Not Exists vs Not In: efficiency

Question

I've always been under the assumption that not exists is the way to go instead of using a not in condition. However, I doing a comparison on a query I've been using, I noticed that the execution for the Not In condition actually appears to be faster.
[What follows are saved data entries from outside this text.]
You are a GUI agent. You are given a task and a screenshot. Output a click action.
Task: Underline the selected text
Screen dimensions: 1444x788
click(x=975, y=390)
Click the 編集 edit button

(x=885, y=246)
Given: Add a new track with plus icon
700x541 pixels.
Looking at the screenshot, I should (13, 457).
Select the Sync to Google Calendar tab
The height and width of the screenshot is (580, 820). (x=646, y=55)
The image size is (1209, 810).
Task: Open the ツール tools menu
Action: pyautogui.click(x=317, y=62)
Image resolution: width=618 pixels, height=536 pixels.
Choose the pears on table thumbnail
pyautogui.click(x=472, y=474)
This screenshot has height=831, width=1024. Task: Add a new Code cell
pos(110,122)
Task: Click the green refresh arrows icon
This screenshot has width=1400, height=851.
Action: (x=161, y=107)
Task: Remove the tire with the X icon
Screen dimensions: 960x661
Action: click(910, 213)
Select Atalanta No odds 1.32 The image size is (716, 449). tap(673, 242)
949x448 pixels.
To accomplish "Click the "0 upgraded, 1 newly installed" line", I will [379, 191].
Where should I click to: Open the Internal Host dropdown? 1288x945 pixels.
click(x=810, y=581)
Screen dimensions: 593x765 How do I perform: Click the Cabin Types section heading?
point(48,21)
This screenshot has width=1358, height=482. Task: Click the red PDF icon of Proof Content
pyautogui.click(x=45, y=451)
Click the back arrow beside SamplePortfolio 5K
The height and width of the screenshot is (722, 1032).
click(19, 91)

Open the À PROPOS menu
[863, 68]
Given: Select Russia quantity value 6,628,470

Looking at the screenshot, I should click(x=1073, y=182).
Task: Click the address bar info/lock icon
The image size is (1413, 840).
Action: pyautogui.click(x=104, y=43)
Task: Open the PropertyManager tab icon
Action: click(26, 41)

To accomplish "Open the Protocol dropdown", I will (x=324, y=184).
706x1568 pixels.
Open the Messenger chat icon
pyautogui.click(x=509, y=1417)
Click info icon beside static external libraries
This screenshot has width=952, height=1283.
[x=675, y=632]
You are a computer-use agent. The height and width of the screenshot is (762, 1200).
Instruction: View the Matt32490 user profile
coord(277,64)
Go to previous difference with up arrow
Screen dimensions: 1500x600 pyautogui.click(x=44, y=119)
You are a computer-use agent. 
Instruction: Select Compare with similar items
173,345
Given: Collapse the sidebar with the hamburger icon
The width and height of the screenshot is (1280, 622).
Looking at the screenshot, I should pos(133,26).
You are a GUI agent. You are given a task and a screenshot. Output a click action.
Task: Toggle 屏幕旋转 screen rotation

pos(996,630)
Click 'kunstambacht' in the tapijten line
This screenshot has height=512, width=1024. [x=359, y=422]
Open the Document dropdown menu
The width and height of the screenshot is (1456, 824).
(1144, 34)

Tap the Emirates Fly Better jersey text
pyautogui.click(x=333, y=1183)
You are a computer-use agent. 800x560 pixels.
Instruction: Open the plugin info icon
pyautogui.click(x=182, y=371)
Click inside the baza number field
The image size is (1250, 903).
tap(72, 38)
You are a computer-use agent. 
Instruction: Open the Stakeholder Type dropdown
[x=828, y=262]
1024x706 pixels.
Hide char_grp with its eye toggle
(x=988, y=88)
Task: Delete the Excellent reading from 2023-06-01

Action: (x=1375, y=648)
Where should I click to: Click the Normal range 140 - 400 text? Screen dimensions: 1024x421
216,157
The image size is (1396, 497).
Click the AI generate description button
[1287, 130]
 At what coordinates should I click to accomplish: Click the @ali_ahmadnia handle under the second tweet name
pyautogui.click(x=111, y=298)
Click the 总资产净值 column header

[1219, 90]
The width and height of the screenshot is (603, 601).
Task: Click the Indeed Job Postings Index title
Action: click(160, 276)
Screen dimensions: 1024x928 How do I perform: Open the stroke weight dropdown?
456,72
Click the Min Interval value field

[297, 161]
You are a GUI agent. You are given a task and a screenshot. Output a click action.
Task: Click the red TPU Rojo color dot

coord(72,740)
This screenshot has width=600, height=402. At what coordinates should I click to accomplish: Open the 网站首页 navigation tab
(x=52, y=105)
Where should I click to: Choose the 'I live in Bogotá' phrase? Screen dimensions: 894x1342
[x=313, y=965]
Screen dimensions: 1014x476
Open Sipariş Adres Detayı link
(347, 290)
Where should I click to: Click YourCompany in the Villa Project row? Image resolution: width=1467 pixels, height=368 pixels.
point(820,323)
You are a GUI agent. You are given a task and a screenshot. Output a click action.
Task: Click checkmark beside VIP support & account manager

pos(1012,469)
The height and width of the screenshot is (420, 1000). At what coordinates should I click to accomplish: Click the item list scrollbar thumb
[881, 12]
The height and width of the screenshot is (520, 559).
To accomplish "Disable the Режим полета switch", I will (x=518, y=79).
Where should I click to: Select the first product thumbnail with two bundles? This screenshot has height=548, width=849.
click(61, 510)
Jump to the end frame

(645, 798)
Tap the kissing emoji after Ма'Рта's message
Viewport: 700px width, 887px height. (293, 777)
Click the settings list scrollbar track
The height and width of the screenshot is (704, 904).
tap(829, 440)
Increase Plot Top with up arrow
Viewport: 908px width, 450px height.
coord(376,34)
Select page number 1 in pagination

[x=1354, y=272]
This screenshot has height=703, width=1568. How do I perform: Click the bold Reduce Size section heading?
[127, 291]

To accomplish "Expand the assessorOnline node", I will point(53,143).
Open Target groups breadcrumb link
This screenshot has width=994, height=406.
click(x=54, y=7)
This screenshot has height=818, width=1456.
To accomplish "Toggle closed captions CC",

Any insight into why this could be the case, or if I've just made a horrible assumption up until this point, would be greatly appreciated!

QUERY 1:

SELECT DISTINCT 
a.SFAccountID, a.SLXID, a.Name FROM [dbo].[Salesforce_Accounts] a WITH(NOLOCK)
JOIN  _SLX_AccountChannel b WITH(NOLOCK)
ON a.SLXID = b.ACCOUNTID
JOIN [dbo].[Salesforce_Contacts] c WITH(NOLOCK)
ON a.SFAccountID = c.SFAccountID
WHERE b.STATUS IN ('Active','Customer', 'Current')
AND c.Primary__C = 0
AND NOT EXISTS
(
SELECT 1 FROM [dbo].[Salesforce_Contacts] c2 WITH(NOLOCK)
WHERE a.SFAccountID = c2.SFAccountID
AND c2.Primary__c = 1
);

QUERY 2:

SELECT   
DISTINCT
a.SFAccountID FROM [dbo].[Salesforce_Accounts] a WITH(NOLOCK)
JOIN  _SLX_AccountChannel b WITH(NOLOCK)
ON a.SLXID = b.ACCOUNTID
JOIN [dbo].[Salesforce_Contacts] c WITH(NOLOCK) 
ON a.SFAccountID = c.SFAccountID
WHERE b.STATUS IN ('Active','Customer', 'Current')
AND c.Primary__C = 0
AND a.SFAccountID NOT IN (SELECT SFAccountID FROM [dbo].[Salesforce_Contacts] WHERE Primary__c = 1 AND SFAccountID IS NOT NULL);

Actual Execution plan for Query 1: Execution plan 1

Actual Execution plan for Query 2: Execution plan 2

TIME/IO STATISTICS:

Query #1 (using not exists):

SQL Server parse and compile time: 
   CPU time = 0 ms, elapsed time = 0 ms.

SQL Server Execution Times:
   CPU time = 0 ms,  elapsed time = 0 ms.
SQL Server parse and compile time: 
   CPU time = 532 ms, elapsed time = 533 ms.
Table 'Worktable'. Scan count 0, logical reads 0, physical reads 0, read-ahead reads 0, lob logical reads 0, lob physical reads 0, lob read-ahead reads 0.
Table 'Salesforce_Contacts'. Scan count 2, logical reads 3078, physical reads 0, read-ahead reads 0, lob logical reads 0, lob physical reads 0, lob read-ahead reads 0.
Table 'INFORMATION'. Scan count 1, logical reads 691, physical reads 0, read-ahead reads 0, lob logical reads 0, lob physical reads 0, lob read-ahead reads 0.
Table 'ACCOUNT'. Scan count 4, logical reads 567, physical reads 0, read-ahead reads 0, lob logical reads 0, lob physical reads 0, lob read-ahead reads 0.
Table 'Salesforce_Accounts'. Scan count 1, logical reads 680, physical reads 0, read-ahead reads 0, lob logical reads 0, lob physical reads 0, lob read-ahead reads 0.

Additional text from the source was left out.